The supply of T-3 was hindered by a mixture of different obstacles. Due to the constantly moving position of the iceberg, supply had to be provided from two air bases, Point Barrow (Alaska) and Thule Air Base (Greenland).
At that time, flights were performed without navigation aids, and the landing of the aircraft on the constantly moving iceberg T-3 was performed exclusively by dead reckoning and sky grid navigation, often hampered by long periods of twilight that prevented sky observation.
On 3 April 1958, the first crack formed near the camp. Ridging along this crack and subsequent cracks made the camp position untenable. A possible new location was found about 2 km away; however, the difficulties and hazards of moving the entire camp that distance were so great that for a time abandonment of the camp was considered.

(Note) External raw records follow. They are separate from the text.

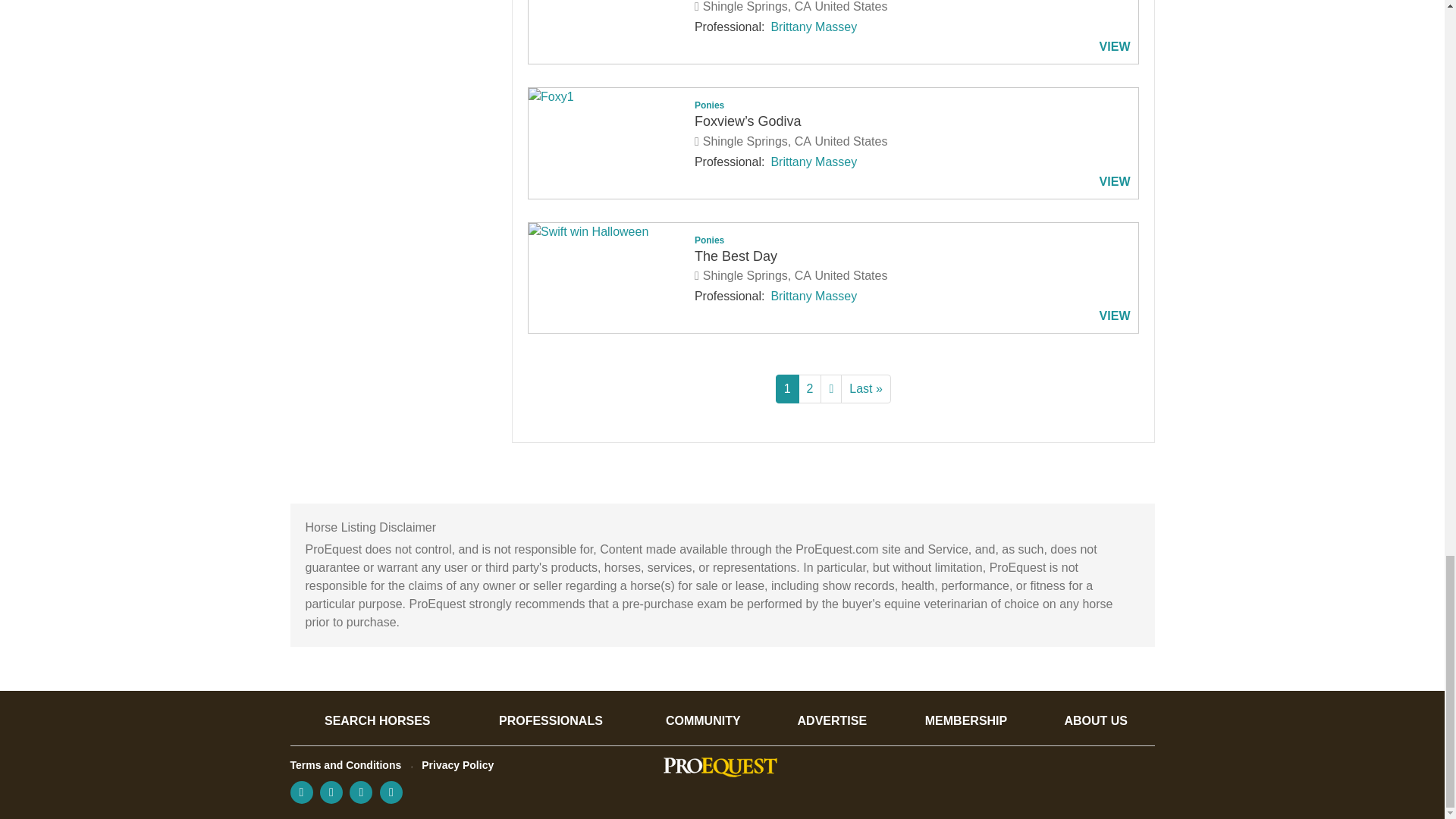
Swift win Halloween  (607, 231)
Home (720, 767)
Go to last page (866, 388)
Foxy1 (607, 96)
Given the description of an element on the screen output the (x, y) to click on. 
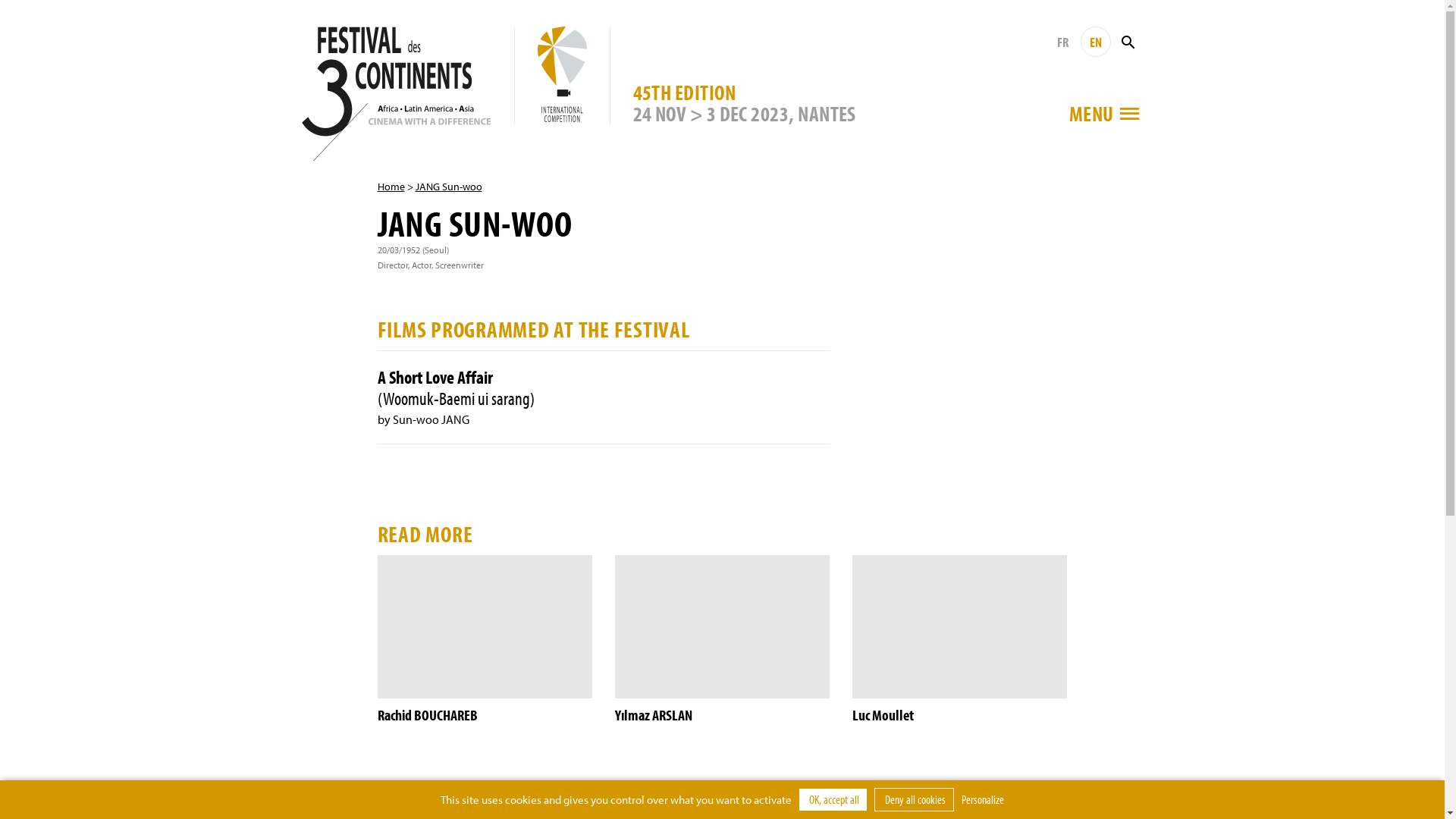
Personalize Element type: text (982, 799)
JANG Sun-woo Element type: text (448, 186)
A Short Love Affair
(Woomuk-Baemi ui sarang)
by Sun-woo JANG Element type: text (603, 397)
Home Element type: text (390, 186)
EN Element type: text (1094, 41)
Rachid BOUCHAREB Element type: text (483, 639)
OK, accept all Element type: text (832, 799)
Luc Moullet Element type: text (959, 639)
Deny all cookies Element type: text (913, 799)
FR Element type: text (1063, 41)
Given the description of an element on the screen output the (x, y) to click on. 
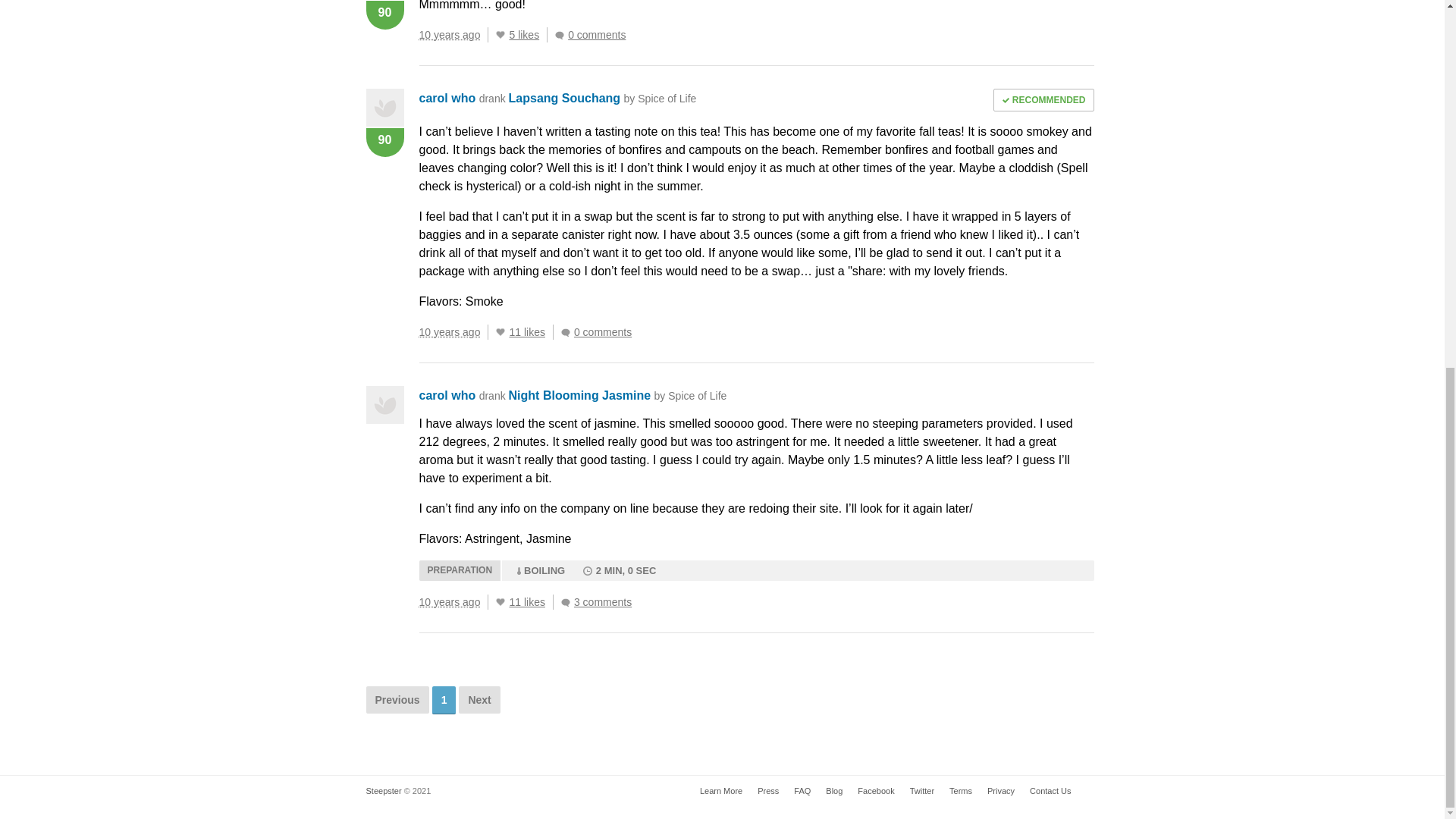
0 comments (593, 34)
Take a Tour of Steepster (721, 790)
I Like This (500, 34)
5 likes (527, 34)
Like This (500, 602)
Like This (500, 34)
2014-10-13T18:41:59Z (449, 331)
Like This (500, 331)
carol who (447, 97)
Behind the scenes info on Steepster (767, 790)
10 years ago (453, 34)
2014-09-07T22:32:47Z (449, 602)
Link to the Official Steepster Blog (834, 790)
2014-10-30T22:40:58Z (449, 34)
Given the description of an element on the screen output the (x, y) to click on. 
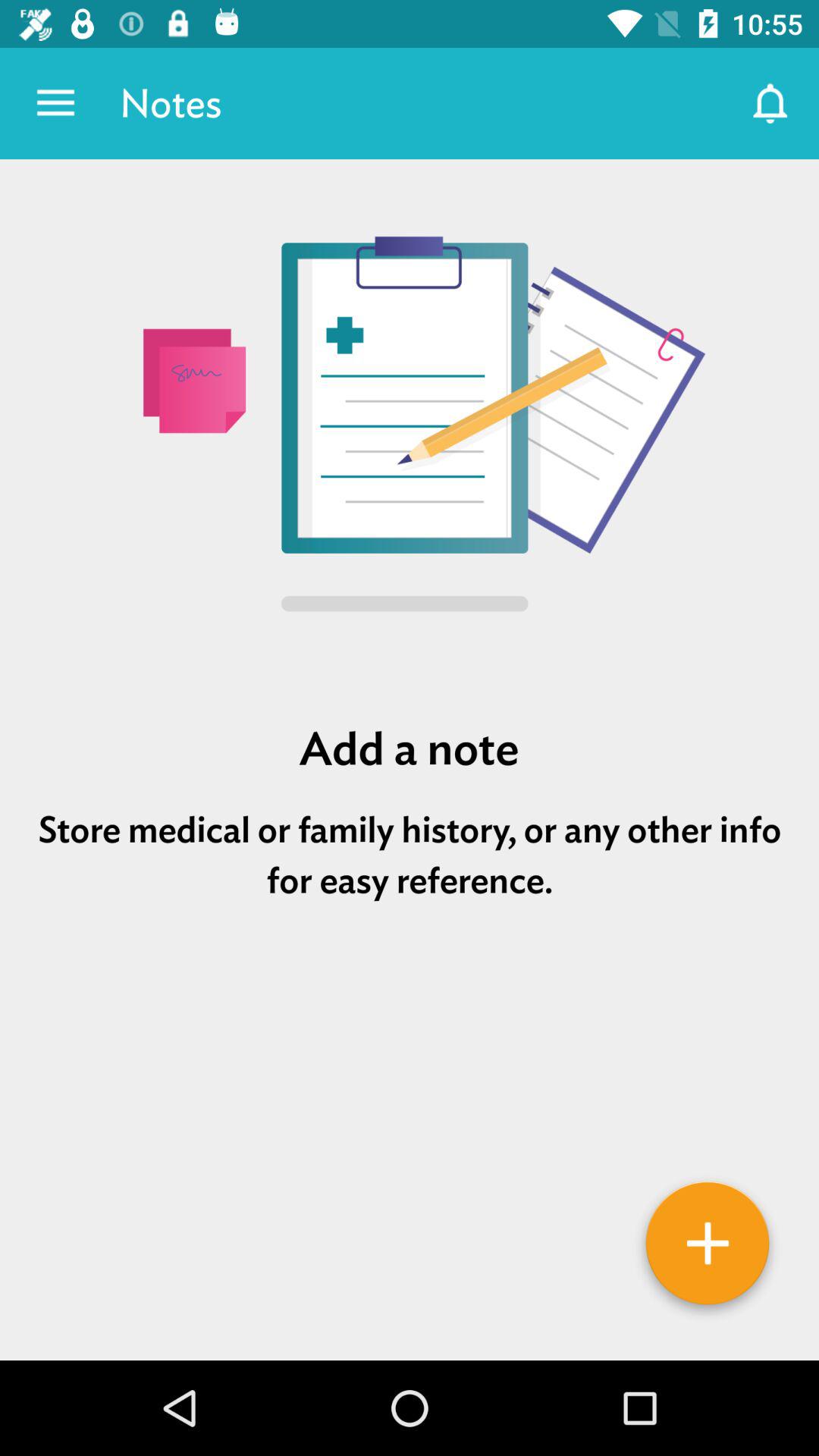
button to add a note (707, 1248)
Given the description of an element on the screen output the (x, y) to click on. 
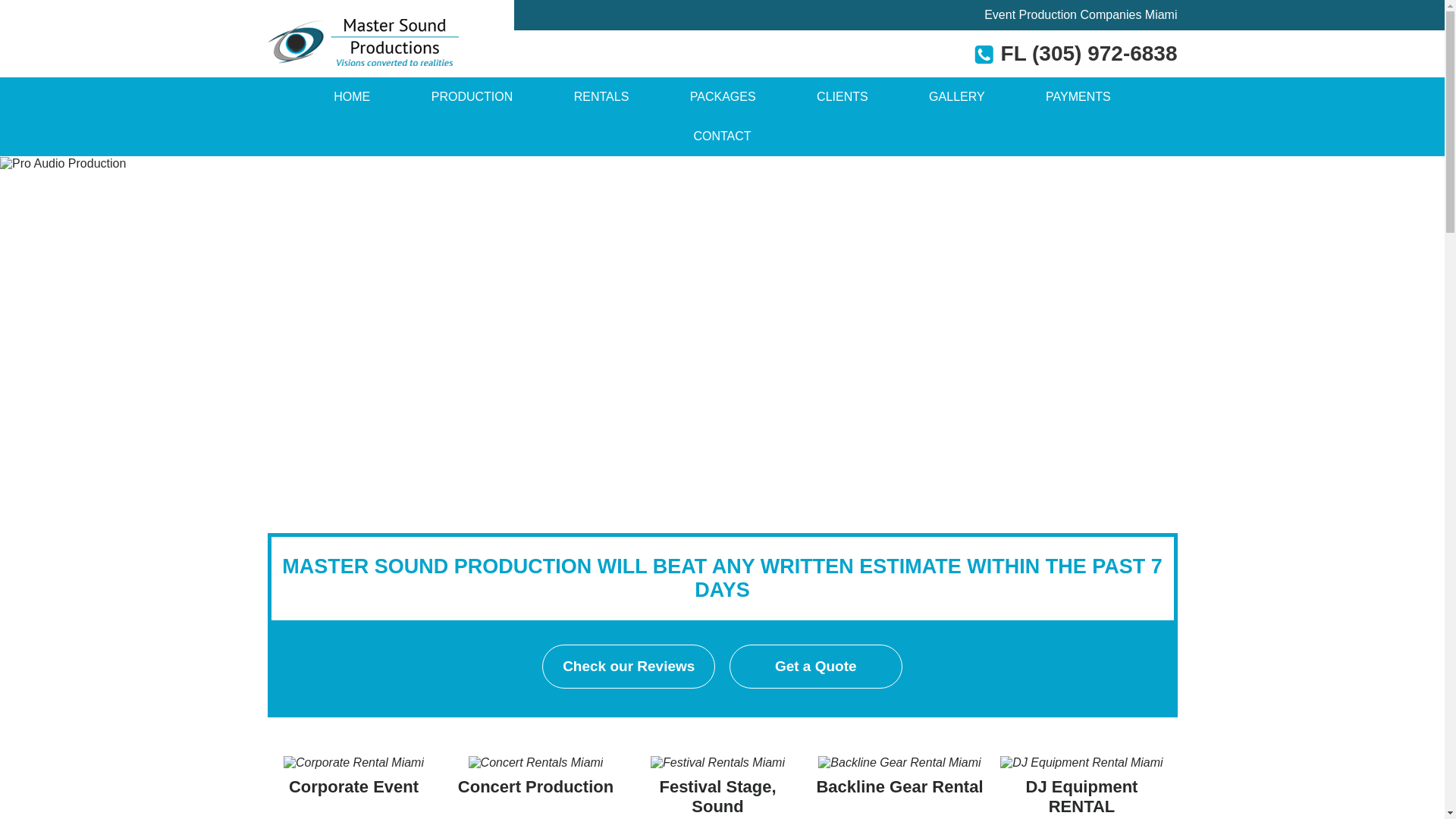
CLIENTS (841, 96)
Get a Quote (815, 666)
CONTACT (720, 136)
PRODUCTION (472, 96)
Check our Reviews (627, 666)
Master Sound Productions (351, 96)
HOME (351, 96)
PAYMENTS (1078, 96)
RENTALS (601, 96)
GALLERY (956, 96)
PACKAGES (722, 96)
Production (472, 96)
Given the description of an element on the screen output the (x, y) to click on. 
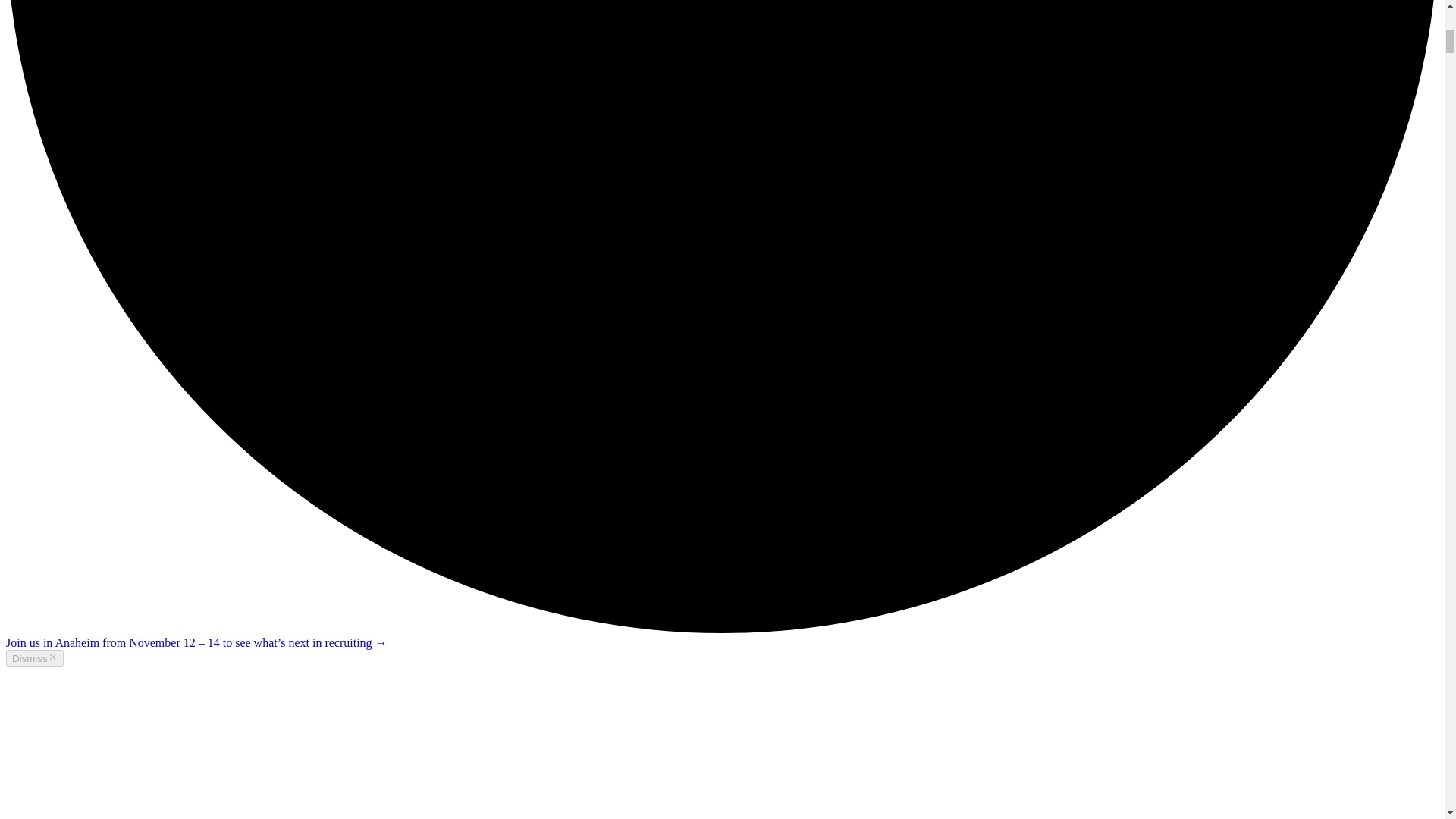
Dismiss (34, 658)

But, due to the special requests of the camp commander and scientific leader, permission was obtained to continue operations with a skeleton crew which, if necessary, could be evacuated by one C-47.
After the situation had been assessed and the decision made by Alaskan Air Command to provide the additional support necessary for moving to the new floe, the personnel were returned with additional help.
With the outstanding efforts of all concerned, the move was completed by 5 May 1958. Careful planning resulted in a minimum loss of scientific data, and the new camp benefited from lessons learned in the construction and use of the first.
Since the nearest alternative air force bases were 764 km away, potential in-flight emergencies could have fatal consequences. In this context, pilots and their crews had to accurately calculate cargo and fuel loads to ensure not only a safe landing but also a safe return from the iceberg.
Worship on Fletcher's Ice Island, 1959. The US Army's highest Protestant clergyman visited an isolated group of men in the Alaska region for just one hour. Hendrick Patterson arrived by plane at the wandering ice floe in the North Pole area, where the USA has a permanent weather station.
Photo reporter Peter Bock-Schroeder accompanied the army clergyman on this dangerous flight into the polar desert.
Peter Bock-Schroeder only found out afterwards that the giant plane had landed on an only two meter thick ice surface. However, the plane weighed 80,000 kilograms. Heavy storms and fog often make it impossible to approach ice island for weeks.